A question about naive bayes based text classification
gfyang
New Altair Community Member
Hi,
I am testing the naive bayes(NB) for text classification. To my understanding, the result should not be affected by the tf-idf vector of the text. Because NB considers the frequency of each term(t) in each category(c), i.e., p(t | c), and this information is stored in WordList, not the term vectors(i.e., the ExampleSet). Right?
However, after I changed the tf-idf values in ExampleSet, for example, by multiplying a weight x, 0<x<1, the accuracy is changed differently according to different weight x. WHY?
Sincerely yours,
gfyang
I am testing the naive bayes(NB) for text classification. To my understanding, the result should not be affected by the tf-idf vector of the text. Because NB considers the frequency of each term(t) in each category(c), i.e., p(t | c), and this information is stored in WordList, not the term vectors(i.e., the ExampleSet). Right?
However, after I changed the tf-idf values in ExampleSet, for example, by multiplying a weight x, 0<x<1, the accuracy is changed differently according to different weight x. WHY?
Sincerely yours,
gfyang
0
Answers
-
Hi,
NaiveBayes is a general learning algorithm working on tables. You might use it in order to do text classification, but it is applicable on all other problems, too.
Although the original TF-IDF values of the documents were calculated using the word list, Naive Bayes doesn't know them. It just takes the example set into consideration.

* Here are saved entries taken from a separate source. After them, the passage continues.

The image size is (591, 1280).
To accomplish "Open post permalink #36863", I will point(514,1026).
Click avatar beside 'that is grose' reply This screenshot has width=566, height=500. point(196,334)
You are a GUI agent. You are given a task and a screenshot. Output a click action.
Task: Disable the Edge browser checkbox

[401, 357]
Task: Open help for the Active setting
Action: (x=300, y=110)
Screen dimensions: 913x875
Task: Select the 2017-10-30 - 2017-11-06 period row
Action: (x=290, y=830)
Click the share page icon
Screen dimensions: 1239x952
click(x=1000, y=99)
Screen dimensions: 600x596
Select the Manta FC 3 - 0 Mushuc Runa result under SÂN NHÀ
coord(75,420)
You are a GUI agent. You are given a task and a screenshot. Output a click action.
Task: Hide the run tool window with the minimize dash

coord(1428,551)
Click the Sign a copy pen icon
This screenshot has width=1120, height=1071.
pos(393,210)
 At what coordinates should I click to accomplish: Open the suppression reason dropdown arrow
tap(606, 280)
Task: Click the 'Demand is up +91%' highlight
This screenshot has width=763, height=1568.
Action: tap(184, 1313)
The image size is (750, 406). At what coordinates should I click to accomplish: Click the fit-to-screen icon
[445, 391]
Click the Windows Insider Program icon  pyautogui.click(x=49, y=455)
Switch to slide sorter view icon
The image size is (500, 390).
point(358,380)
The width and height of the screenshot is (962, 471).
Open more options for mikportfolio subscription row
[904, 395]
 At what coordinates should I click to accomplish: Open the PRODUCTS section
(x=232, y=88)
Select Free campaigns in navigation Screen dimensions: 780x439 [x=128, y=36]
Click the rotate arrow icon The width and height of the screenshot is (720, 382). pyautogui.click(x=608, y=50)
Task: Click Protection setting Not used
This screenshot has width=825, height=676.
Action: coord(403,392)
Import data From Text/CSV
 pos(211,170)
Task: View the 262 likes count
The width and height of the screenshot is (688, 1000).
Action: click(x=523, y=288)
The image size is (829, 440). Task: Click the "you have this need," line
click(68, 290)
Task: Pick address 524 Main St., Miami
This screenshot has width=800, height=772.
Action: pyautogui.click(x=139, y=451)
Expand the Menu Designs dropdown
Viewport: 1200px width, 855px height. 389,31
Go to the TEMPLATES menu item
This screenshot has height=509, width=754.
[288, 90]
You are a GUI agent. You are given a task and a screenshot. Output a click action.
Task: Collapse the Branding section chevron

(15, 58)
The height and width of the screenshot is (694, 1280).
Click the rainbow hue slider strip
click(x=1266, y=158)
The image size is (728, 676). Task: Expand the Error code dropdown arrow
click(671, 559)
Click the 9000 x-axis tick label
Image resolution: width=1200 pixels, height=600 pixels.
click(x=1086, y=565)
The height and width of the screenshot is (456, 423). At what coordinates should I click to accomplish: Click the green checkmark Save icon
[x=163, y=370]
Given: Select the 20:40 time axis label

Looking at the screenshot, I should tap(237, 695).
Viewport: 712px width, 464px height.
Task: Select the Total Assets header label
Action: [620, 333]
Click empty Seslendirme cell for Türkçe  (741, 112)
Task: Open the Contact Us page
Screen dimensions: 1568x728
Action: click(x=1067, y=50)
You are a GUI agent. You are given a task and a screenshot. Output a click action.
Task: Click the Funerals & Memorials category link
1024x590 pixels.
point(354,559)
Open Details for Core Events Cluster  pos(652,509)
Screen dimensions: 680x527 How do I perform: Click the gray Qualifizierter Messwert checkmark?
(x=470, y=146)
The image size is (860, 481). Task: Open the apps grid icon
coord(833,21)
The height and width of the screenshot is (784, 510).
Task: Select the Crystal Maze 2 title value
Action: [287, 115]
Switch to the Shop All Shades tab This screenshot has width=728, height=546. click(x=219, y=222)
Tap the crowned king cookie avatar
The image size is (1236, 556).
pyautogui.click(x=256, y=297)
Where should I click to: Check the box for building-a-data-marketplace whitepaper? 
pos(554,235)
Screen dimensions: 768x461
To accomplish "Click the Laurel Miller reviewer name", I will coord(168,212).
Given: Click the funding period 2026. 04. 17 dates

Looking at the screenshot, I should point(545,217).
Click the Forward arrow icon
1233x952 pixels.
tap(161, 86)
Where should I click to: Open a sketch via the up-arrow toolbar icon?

On the other hand, if you apply a weight transformation on all examples of the example set in the same way, the naive bayes result shouldn't differ, because it treats all attributes as independent from each other. But there might be some numerical problems in the limits of computer's precision, causing slightly different results.
Greetings,
Sebastian0 -
Hi, Sebastian,
Thank you for the reply.
I tested several experiments. For example, I multiply all the TF-IDF values with the same weight, and then I change the weight, which is applied to all the TF-IDF values again. The results show that such weight adjustment could really change the accuracy, although all the TF-IDF values are adjusted by exactly the same weight.
The results are:
double precision=0.0;
Iterator<Attribute> attributeIterator; // the iterator for all attributes
Iterator<Example> exampleIterator; // the iterator for all examples
// save the text vector into array
double text_array[][] = new double [num_exp][num_att-2];
exampleIterator = exampleSet.iterator(); // move the iterator to the begining
for(int i=0; i<num_exp; i++)
{
Example example = exampleIterator.next(); // read one example
attributeIterator = attributes.allAttributes(); // build the iterator for the attributes
for(int j=0; j<num_att-2; j++) // read all the attributes except that last two
{
Attribute att = attributeIterator.next();
text_array = example.getValue(att); // read the TF-IDF value into array
}
}
// adjust TF-IDF with weights
double fWeight = 0;
for(int i=0; i<20; i++)
{
exampleIterator = exampleSet.iterator(); // move the iterator to the beginning
for(int i2=0; i2<num_exp; i2++)
{
Example example = exampleIterator.next();
attributeIterator = attributes.allAttributes();
for(int j=0; j<num_att-2; j++)
{
Attribute att = attributeIterator.next();
double val = text_array[i2] * fWeight; // adjust the TF-IDF by weight
example.setValue(att, val); // save the adjusted TF-IDF into the ExampleSet
}
}
precision = my_validate_classiciation(); // do classification by naive bayes based on the adjusted TF-IDF
System.out.println("(" + fWeight + "): " + precision + " ");
fWeight += 0.05; // increase the weight
fWeight = roundTwoDecimals(fWeight); // keep two places behind the decimal point
}
It seems that the differences in the results are too large to be ignored, which might not be caused by the computer precision problem.
(weight): precision
(0.0): 0.0
(0.05): 0.3875
(0.1): 0.3125
(0.15): 0.3125
(0.2): 0.3125
(0.25): 0.2875
(0.3): 0.275
(0.35): 0.2625
(0.4): 0.2625
(0.45): 0.2625
(0.5): 0.25
(0.55): 0.25
(0.6): 0.25
(0.65): 0.2375
(0.7): 0.2375
(0.75): 0.2375
(0.8): 0.2375
(0.85): 0.2375
(0.9): 0.2375
(0.95): 0.2375
(1.0): 0.2375
So, I guess that when doing NB classification by RM, this algorithm really reads ExampleSet and has some important calculations based on ExampleSet, which affects the precision directly.
Sincerely yours,
gfyang
0 -
Hi,
which version of rapid miner do you use?
By the way: There are many methods in the rapid miner api, which would make your life simpler...
Greetings,
Sebastian0 -
Hi,
The version of my RM is 4.5.
I am developing a new idea to adjust the text vector, and I want to test this idea on several classic classification methods. I will try the other methods later. Thank you for the help.
Sincerely yours,
gfyang
0